よく学年主任や生徒指導主任、教務主任が仕事をたくさん抱えてあっぷあっぷしている職員室を見ることがあります。周りの教師たちも主任クラスが仕事を抱えるのは仕方のないことだと、それを当然のことのように思っているのです。ひどい職員室になると、管理職が校内のいろんな仕事を抱えすぎて、本来の学校経営業務に支障を来しているなんていう職員室さえあります。しかし、こういう職員室は不測の事態に臨む余力をもたない教師団です。いつ決壊してもおかしくないひびの入った堤防のようなものです。

教師にとって「しょいこみ力」とは、他の先生のフォローをする力のことです。フォローするには常日頃からフォローできる体制をつくっておく必要がこあります。管理職はもちろん、主任クラスは仕事を抱えすぎてはいけないと意識すべきですし、他の人に仕事を振るということを覚えなくてはなりません。また、周りの人たちは管理職や主任クラスが仕事を抱え込み過ぎないように、ルーティンワークを分担しなければなりません。

しかし、若くて力量がないから100%の力を発揮しなければならないかというと、私はそうは思いません。やはり60%、最大でも80%程度のエネルギーで仕事に取り組むべきだと考えています。やはり不測の事態に備えるためです。

仕事には予想だにしない、想像したこともない不測の事態がつきものです。普段から100%のエネルギーを津嘗て仕事をしていたり、毎晩23時まで学校に残って日常業務をやっとこなしているという状態では、何かあったときに絶対に対応できません。パンクしてしまいます。精神を壊してしまかねません。そんなことになってしまっては、これまでの100%の力の発揮もすべて無駄になってしまいます。

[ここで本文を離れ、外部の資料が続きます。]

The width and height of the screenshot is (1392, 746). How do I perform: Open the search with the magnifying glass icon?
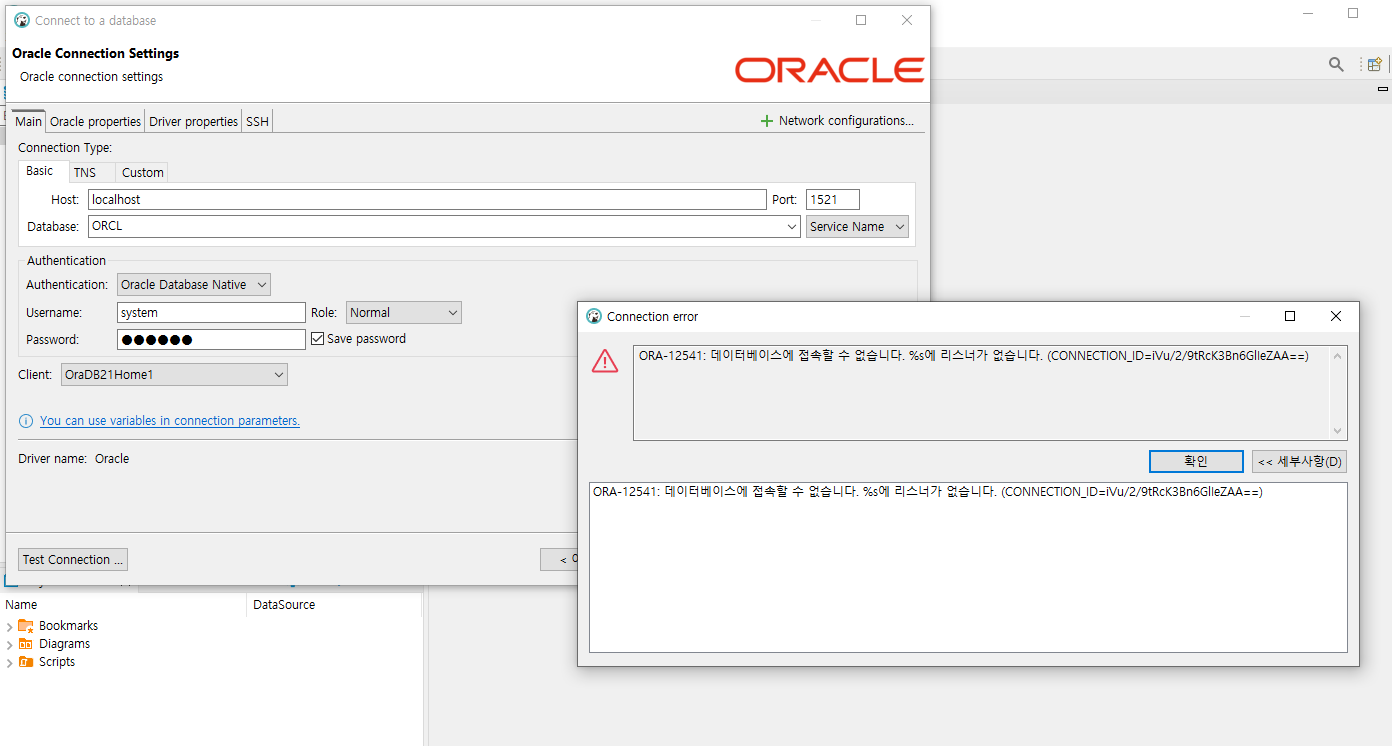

実は、誤解を怖れずに言えば、100%の力を発揮したところで、私たちは決して100点満点の仕事などできないのです。60%で仕事をしたときに62点だったものが、100%発揮すると68点の結果が出る、その程度の違いしか生まないのです。

それならば、日常的には60%の力で仕事をして、余力を力量を上げることに向けたり、いざというときのために肉体的にも精神的にもゆっくり休んだりすることに費やした方がよくないでしょうか。50の力量を60に上げただけで、60%の仕事でも30が36に上がるのです。力量50の人が日常的にゆっくり休んでいれば、いざというときに全力で50の力を発揮できるのです。そんなふうに考えてみてはいかがでしょうか。